Puede que haya quien minimalice el alcance de esta pequeñita obra maestra, pero no soy uno de ellos. Yo más bien quiero calcular hasta qué punto inició una etapa, corta pero apasionante, que voy a bautizar Gran Ciclo Disney, y que duró cuatro maravillosos títulos, desde 1989 hasta 1994, y que con la excepción de ‘Los rescatadores en Cangurolandia’, forman un cuarteto admirable, que crece sobre sí mismo, tocando los mismos temas, más o menos, y desarrollando un discurso paralelo que se va enriqueciendo una a una. Y todo empezó con la tierna historia de una adolescente un tanto boba y romanticona, que soñaba con conocer mundo y enamorarse de un hombre.
Nada más empezar nos introducimos en un ambiente marinero y místico, donde todo es posible.
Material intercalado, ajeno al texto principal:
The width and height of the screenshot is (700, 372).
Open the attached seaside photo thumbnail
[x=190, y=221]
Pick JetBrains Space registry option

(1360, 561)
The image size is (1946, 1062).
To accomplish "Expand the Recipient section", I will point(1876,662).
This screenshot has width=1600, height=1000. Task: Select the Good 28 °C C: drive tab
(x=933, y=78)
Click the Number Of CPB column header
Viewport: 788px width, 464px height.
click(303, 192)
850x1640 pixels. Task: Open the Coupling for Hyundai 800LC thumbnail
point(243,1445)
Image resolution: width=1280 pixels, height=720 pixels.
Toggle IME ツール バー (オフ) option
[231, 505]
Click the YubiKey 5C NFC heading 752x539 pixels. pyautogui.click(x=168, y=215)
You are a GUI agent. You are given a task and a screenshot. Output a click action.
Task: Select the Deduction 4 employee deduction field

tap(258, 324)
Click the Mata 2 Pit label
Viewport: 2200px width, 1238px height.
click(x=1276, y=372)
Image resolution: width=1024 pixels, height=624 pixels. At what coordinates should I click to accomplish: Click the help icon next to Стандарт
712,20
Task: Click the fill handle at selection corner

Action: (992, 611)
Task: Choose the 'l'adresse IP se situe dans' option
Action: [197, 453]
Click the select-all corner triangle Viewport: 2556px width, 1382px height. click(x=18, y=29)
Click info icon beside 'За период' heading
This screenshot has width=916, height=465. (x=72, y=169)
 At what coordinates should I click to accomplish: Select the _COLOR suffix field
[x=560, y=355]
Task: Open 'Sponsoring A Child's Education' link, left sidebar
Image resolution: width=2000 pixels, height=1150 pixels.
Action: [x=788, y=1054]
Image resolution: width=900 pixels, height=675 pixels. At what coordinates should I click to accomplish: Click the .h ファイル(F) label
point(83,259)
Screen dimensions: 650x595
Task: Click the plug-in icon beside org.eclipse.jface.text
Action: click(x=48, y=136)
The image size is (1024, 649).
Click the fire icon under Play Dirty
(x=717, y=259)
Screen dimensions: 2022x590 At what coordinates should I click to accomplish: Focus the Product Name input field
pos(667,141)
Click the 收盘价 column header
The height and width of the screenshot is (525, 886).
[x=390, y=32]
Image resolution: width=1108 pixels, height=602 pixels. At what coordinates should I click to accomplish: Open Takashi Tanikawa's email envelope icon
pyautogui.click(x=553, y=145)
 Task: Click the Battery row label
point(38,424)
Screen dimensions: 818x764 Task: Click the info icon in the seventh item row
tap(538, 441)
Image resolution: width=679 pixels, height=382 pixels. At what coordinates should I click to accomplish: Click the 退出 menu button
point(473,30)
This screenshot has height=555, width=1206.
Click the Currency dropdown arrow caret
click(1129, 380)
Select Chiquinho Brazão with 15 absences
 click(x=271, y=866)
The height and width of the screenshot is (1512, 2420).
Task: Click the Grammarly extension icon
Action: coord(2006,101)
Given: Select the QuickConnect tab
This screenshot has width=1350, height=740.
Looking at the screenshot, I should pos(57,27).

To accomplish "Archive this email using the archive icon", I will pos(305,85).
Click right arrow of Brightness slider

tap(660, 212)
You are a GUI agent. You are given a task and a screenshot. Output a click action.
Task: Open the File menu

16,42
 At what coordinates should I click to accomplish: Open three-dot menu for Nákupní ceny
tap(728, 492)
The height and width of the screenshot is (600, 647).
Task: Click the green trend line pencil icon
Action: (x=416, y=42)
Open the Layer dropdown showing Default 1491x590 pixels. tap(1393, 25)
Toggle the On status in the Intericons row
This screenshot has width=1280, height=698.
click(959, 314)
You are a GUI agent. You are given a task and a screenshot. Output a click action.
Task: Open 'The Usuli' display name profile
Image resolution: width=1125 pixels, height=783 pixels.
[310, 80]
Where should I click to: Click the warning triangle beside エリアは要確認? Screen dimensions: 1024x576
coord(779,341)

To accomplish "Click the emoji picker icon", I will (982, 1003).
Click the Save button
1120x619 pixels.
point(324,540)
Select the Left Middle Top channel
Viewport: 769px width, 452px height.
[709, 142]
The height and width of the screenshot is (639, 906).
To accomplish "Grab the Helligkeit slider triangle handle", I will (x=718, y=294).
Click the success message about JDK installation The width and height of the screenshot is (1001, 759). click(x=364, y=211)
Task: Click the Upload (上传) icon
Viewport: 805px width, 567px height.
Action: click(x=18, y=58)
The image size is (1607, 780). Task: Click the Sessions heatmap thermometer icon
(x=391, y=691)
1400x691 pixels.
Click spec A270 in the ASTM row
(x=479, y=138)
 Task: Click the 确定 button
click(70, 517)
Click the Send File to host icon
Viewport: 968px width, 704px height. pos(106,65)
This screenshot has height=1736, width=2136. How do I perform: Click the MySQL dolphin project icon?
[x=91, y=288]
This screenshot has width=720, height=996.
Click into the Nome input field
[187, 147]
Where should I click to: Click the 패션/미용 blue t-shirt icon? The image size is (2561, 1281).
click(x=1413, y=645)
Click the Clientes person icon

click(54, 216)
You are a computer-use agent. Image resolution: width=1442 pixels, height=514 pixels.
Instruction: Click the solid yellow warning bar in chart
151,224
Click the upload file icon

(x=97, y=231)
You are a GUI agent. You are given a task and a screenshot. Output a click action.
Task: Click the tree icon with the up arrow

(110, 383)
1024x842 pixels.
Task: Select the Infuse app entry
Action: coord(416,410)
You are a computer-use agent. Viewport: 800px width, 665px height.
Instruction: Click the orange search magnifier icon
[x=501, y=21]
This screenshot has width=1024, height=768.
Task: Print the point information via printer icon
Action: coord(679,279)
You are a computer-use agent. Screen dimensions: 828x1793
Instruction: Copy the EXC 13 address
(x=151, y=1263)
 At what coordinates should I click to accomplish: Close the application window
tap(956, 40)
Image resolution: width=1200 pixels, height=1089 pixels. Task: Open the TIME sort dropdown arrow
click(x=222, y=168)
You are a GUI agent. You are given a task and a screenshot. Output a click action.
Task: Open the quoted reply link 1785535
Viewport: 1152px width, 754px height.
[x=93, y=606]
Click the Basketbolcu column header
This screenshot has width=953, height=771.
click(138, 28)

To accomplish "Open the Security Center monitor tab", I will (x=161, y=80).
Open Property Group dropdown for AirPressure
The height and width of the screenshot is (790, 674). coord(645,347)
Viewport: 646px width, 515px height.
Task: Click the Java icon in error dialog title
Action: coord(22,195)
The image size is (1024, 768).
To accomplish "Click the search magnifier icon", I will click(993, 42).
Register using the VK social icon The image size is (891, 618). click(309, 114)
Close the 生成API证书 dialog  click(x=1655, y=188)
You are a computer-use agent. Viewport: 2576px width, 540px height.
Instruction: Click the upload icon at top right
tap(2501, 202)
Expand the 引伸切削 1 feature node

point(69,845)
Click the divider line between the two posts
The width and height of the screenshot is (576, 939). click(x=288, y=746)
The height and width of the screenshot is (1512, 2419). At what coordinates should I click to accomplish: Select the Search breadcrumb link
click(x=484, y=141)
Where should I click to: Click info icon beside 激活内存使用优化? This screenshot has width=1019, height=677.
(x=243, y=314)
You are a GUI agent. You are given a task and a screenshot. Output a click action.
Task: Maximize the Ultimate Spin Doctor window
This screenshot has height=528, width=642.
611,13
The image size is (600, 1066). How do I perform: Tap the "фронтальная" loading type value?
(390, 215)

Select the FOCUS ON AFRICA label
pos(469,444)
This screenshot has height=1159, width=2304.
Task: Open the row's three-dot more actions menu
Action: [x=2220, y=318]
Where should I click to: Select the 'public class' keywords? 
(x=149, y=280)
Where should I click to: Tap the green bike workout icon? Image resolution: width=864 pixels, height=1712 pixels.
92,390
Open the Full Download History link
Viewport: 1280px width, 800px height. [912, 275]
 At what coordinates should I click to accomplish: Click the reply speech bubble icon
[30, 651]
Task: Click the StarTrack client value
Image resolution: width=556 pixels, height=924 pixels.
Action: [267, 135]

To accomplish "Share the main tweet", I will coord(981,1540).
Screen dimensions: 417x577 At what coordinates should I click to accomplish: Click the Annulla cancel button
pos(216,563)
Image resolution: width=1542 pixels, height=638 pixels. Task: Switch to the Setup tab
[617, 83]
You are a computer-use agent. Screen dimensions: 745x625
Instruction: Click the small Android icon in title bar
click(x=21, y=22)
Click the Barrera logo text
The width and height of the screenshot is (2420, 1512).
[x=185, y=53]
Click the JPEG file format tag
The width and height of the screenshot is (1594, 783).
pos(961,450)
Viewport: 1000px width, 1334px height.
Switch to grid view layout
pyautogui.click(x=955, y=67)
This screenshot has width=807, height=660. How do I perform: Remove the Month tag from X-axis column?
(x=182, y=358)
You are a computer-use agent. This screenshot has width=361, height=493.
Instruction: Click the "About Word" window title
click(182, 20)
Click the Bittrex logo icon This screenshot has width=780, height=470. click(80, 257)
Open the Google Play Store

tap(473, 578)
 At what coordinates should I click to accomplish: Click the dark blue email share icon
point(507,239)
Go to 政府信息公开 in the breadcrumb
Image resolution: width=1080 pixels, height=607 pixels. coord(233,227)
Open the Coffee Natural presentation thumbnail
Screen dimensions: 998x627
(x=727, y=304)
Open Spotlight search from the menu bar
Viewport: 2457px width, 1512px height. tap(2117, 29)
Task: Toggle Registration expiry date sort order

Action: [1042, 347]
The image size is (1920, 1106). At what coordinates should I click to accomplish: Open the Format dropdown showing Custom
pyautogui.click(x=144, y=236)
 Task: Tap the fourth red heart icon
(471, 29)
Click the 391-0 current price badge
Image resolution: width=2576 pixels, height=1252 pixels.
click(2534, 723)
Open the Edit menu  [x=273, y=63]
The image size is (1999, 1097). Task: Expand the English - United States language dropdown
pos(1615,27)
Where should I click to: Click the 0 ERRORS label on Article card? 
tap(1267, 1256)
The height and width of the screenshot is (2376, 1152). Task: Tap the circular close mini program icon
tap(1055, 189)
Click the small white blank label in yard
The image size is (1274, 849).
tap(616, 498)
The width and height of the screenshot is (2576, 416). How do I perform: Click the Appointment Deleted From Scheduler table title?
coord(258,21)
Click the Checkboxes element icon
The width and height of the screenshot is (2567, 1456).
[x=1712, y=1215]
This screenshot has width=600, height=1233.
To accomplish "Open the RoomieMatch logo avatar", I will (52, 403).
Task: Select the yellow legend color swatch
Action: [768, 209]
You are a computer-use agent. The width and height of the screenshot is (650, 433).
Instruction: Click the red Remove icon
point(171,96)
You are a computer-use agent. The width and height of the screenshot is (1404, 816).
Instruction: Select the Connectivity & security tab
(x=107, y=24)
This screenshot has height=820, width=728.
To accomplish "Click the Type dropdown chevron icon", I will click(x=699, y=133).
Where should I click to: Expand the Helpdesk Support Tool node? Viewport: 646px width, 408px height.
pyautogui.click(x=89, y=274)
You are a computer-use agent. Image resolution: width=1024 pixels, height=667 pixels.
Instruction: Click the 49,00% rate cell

Y nos introducimos porque la puesta en escena, la música de Alan Menken (con un estupendo tema marino cantado), la breve pero inteligente mención (por mucho que suene a superstición) de un marinero acerca del mundo de las sirenas, y la preciosa transición del pez que escapa y regresa al mar (echando un suspiro de alivio), da pie a los títulos de crédito que suceden mientras pasan unas hermosas imágenes de ballenas y corales, relevadas por docenas de siluetas de sirenas y sirenos. De ahí tenemos la fastuosa presentación del rey Tritón, soberano del mar, y por último la graciosa aparición del cangrejo Sebastián y la presentación, por omisión, de Ariel.
Enseguida empatizamos con la joven sirena, y con su insaciable curiosidad por viajar y experimentar la vida más allá de las fronteras de su propio reino, que resulta para ella tan aburrido. Está tan fascinada con el mundo exterior, que colecciona tesoros (o al menos para ella son tesoros) que ha ido recolectando en pecios de los hombres, muchas veces jugándose la vida. He aquí a un personaje bien definido, y con pocos y rotundos trazos, que sabe lo que quiere (o al menos, lo que no quiere) y que va decidida a por ello. Con ella, Disney inaugura un tratamiento más psicológico de sus personajes, que buscan cosas que les afectan emocionalmente, y por las que pueden llegar a jugarse tontamente la vida.
Pronto conocerá, como si fuera un destino inapelable (y eso es detalle de guión bien construido, donde las trampas se diluyen ante la rotunda fluidez de lo contado y la forma de contarlo), al príncipe de ojos azules, mandíbula cuadrada y corazón indeciso, y todos sufriremos como unos enanos porque la tiene delante (aunque muda) y busca a la dueña de su voz en otros rostros. Los cineastas captaron a la perfección el fondo trágico del gran cuento original, y supieron dotarle de un humor y un toque siniestro que complementan perfectamente la historia.
Así, tenemos a esa cruel y astuta Úrsula, una vengativa pulpo, que da cuerpo al villano de turno, que intentará aprovecharse de la ingenuidad de la hija de Tritón. También tenemos a Sebastián, el gran personaje secundario del filme, que en su seriedad resulta un alarde de comicidad. Y otros secundarios muy serios o muy cómicos. La progresión dramática es imparable, y el climax lo suficientemente intenso y sorprendente. De forma muy convincente se dio con una fórmula que han seguido explotando en esa casa con mayor o menor fortuna durante una docena de películas. Algunas la mejoraron, pero esta fue la primera.
Como apunte final, debo confesar que prefiero mucho antes el doblaje sudamericano, por sorprendente que pueda parecer, al posterior español que grabaron algunos años más tarde. No es sólo que el personaje de Sebastián gana muchísimo con su voz de acento cubano, sino que todas las voces me parecen más elegantes, más sutiles, más dulces o terribles. Debe ser una manía mía, pero este es un caso excepcional, pues no me sucede con ninguna otra. Lo que son las cosas.